Thursday, January 30, 2014

My ideas on a boyfriends addiction

     I want to address the problem that is porn. Now I have read up on it a bit and have seen many different points of view. I want to give my own two cents. So many people use the phrase, "He is a guy and guy's watch porn." They give facts like guys are more stimulates by pictures as girls are more stimulated with imagination and emotion. The facts say that guys crave sex more than girls and that they need it. Well, I beg to differ. Porn, to me, is wrong when you are in a serious relationship.
    Look I don't care if guys are guys. I don;t care if they crave sex more. I don't care if they are stimulated by images. The truth is, is that they are looking at another woman and pleasuring themselves to it. Guys are guys. Well girls are girls. I mean you don't think I don't have sexual urges? I don't go online and watch some guys dick and look at his body and hear his voice and think oh my gosh i am going to cum. No. My boyfriend E loves the latinas. He loves their big boobs, their "nice" ass, the sounds they make, how they talk dirty, how they give blowjobs and blah blah blah. He loves abella anderson and likes to look at Kate Upton. Well I don't look like that. I don't give two shits if he could never get a girl like that so he is just living through a fantasy. He has me and that's all that should matter. This addiction is killing me. I cannot get the though of him looking up girls and masturbating to them out of my head. It is driving me crazy.
       Some girls may be okay with it, but that's your prerogative. If you like your guy thinking about some other girl then go ahead. But for all those girls who think that there is something wrong and indecent about a guy watching porn then im with you. I cannot get this out of my head and if I am being tortured by this stupid thing that's "harmless" then I must be delusional. I have tried everything, but it won't give. Porn is wrong and I hope one day he is sees that.

My boyfriends addiction

     I am a girlfriend, and well you can deduce the fact that I have a boyfriend. The problem here is porn. I don't mean to blatantly put it out there but the truth of the matter is that i just need to vent. My boyfriend watches porn and searches up naked beautiful celebrities. You must hear the full story.
    I have been with my boyfriend, lets just call him E. I have been with E for nearly a year now and for most of our relationship I believed him to be a selfless guy who was solely and utterly into me. He showered me in compliments and I, being an avid reader and supporter of Jane Austen, believed him. I ignorantly believed his praises and for some reason saw a different me when I looked in the mirror. Pathetic, I know, but the sad and painful truth none the less. He used to be in a three year relationship with L, and she was a dancer. Enough said. Societies kind of beautiful, and I am far from that. So needless to say, I am not the most confident girl out there. I see my flaws, my weaknesses, and the insecurities creep up when I least expect them. Already having to compete with E's before mentioned L, I was in hot waters. It didn't get better.

_RECORDED DATA:_

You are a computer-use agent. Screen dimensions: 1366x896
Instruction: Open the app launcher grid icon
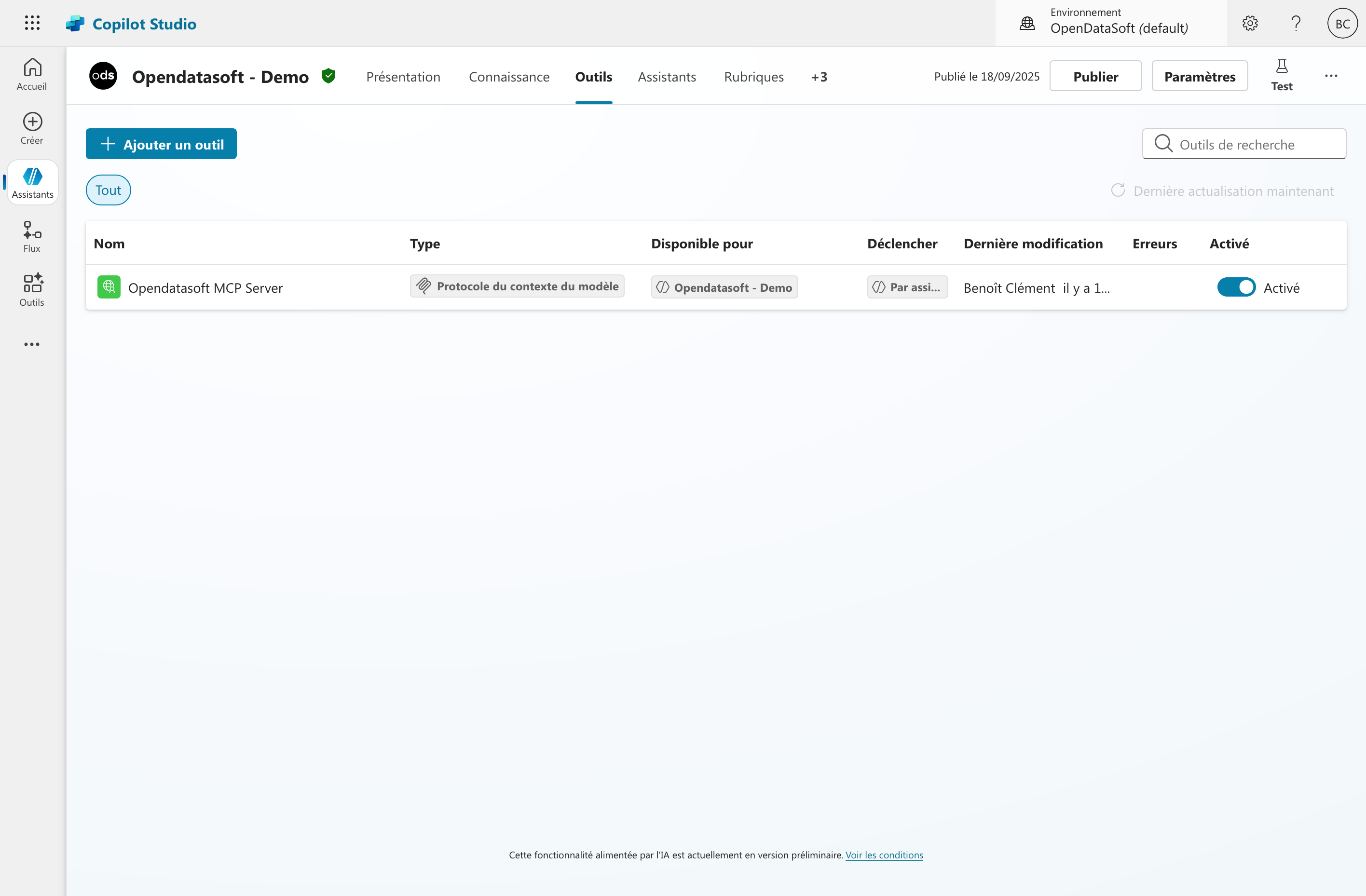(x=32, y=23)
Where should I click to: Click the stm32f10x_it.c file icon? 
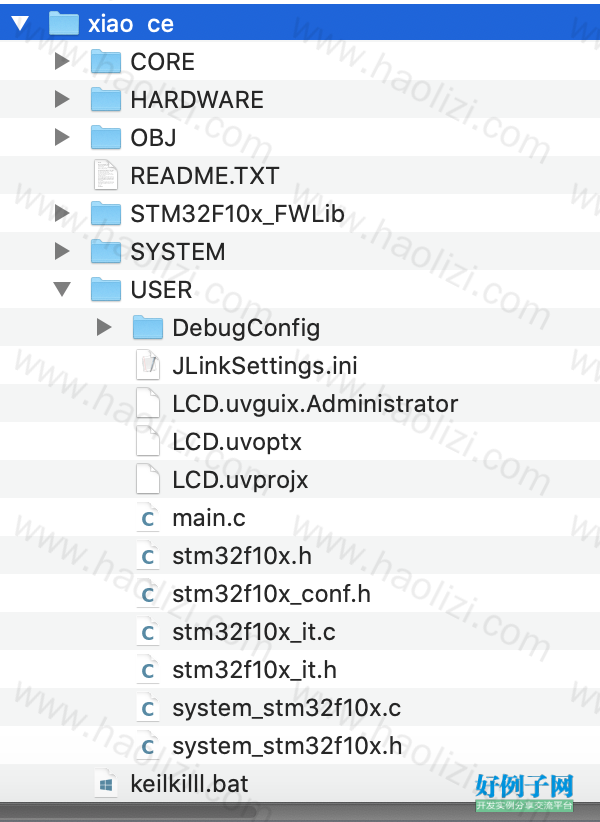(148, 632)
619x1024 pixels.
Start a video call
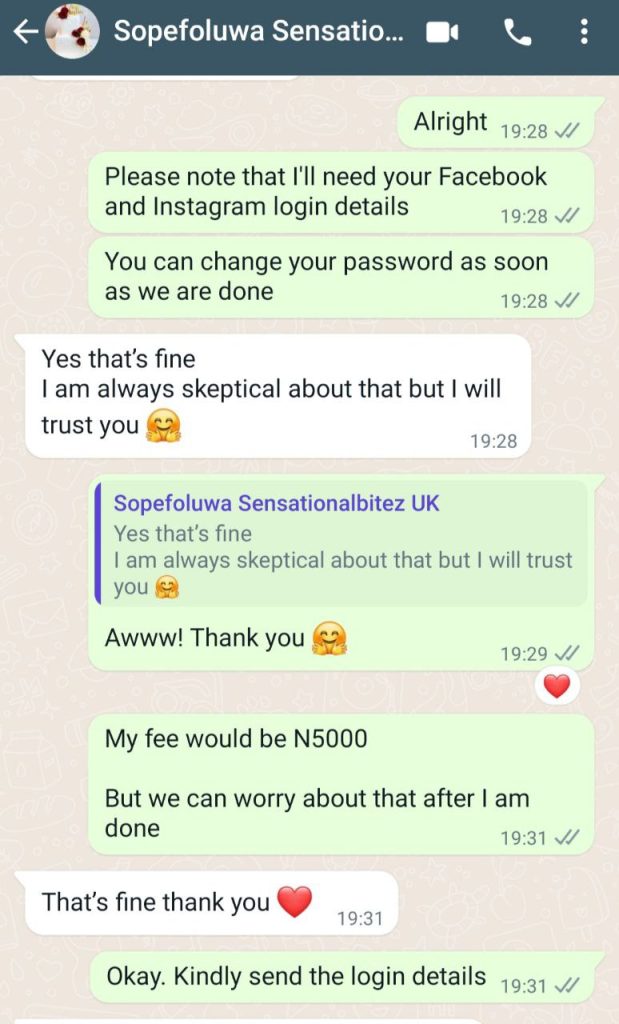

_REQUIREMENT 1:_ In the blog post, how long did E's earlier relationship with L last?
_REQUIREMENT 2:_ Reproduce the portion of the blog post that opens with the words "I want to address" and ends after the words "a serious relationship.".

_EXPECTED OUTPUT 1:_ Three years.

_EXPECTED OUTPUT 2:_
I want to address the problem that is porn. Now I have read up on it a bit and have seen many different points of view. I want to give my own two cents. So many people use the phrase, "He is a guy and guy's watch porn." They give facts like guys are more stimulates by pictures as girls are more stimulated with imagination and emotion. The facts say that guys crave sex more than girls and that they need it. Well, I beg to differ. Porn, to me, is wrong when you are in a serious relationship.